Start of RECORD SET

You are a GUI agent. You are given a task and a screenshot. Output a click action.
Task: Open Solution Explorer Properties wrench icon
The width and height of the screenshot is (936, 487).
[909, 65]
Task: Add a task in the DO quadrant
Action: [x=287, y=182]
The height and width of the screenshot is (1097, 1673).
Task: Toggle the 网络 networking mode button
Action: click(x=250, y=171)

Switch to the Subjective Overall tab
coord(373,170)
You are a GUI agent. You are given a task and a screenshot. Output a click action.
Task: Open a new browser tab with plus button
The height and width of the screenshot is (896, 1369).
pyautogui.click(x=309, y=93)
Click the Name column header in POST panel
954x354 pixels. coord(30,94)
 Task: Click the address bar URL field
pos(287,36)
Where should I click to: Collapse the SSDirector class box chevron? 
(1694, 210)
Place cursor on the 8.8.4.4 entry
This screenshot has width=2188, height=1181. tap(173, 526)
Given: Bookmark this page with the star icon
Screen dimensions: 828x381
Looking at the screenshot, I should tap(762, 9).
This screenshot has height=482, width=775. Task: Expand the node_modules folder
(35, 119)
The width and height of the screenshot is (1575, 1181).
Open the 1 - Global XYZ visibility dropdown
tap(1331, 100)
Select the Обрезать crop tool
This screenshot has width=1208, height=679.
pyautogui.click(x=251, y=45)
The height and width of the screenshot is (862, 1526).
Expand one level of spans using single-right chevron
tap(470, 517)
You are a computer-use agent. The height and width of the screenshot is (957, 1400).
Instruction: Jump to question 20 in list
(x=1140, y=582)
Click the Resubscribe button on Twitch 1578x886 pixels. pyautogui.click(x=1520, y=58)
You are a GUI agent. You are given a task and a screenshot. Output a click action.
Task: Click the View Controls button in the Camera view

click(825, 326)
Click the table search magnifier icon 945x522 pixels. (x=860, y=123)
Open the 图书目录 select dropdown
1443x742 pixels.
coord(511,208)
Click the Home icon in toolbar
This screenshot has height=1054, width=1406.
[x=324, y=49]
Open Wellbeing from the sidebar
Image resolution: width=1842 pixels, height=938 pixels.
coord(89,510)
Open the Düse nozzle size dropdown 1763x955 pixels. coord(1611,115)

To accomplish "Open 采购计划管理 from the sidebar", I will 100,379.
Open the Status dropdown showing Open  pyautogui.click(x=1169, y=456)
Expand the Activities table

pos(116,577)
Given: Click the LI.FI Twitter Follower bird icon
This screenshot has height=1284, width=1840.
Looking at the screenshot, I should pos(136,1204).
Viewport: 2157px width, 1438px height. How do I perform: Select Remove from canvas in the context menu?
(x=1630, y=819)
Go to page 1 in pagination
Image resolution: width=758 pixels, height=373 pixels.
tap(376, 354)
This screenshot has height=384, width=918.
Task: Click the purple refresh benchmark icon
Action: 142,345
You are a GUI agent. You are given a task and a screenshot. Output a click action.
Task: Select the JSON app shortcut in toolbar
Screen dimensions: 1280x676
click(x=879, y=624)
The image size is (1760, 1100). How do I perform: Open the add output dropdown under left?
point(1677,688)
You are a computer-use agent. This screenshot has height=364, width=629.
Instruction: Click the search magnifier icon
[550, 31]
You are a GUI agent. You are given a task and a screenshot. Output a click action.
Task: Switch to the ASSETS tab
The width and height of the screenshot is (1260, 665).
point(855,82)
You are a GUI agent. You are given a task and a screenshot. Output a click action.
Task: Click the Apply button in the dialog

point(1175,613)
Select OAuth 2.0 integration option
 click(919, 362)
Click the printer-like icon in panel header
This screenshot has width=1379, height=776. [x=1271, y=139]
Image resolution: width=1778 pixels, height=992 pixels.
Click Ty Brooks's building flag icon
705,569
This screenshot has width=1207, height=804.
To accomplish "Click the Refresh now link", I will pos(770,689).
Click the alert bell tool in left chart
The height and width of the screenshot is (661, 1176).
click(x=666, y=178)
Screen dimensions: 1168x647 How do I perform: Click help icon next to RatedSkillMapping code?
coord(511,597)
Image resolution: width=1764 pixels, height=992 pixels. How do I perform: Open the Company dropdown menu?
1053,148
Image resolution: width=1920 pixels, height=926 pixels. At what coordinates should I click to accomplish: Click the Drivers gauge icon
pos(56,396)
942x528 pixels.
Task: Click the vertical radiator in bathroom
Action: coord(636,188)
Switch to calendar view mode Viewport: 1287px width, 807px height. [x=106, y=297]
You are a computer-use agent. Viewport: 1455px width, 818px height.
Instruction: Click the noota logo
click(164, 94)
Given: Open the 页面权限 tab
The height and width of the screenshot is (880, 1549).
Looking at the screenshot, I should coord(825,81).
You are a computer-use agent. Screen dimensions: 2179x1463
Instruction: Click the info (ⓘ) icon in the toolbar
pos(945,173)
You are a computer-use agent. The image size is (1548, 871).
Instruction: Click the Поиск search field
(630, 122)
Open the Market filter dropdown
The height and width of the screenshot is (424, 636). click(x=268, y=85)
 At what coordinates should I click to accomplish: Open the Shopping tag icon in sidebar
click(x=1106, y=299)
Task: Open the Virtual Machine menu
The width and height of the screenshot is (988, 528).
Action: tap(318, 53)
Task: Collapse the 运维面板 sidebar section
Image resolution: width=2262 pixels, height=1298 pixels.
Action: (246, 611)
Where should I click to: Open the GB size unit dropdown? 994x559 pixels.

End of RECORD SET

Beginning at the first line of the records, retype exactly every line up to and including the one with "Task: Open Solution".

### PROBLEM SOLUTION
You are a GUI agent. You are given a task and a screenshot. Output a click action.
Task: Open Solution Explorer Properties wrench icon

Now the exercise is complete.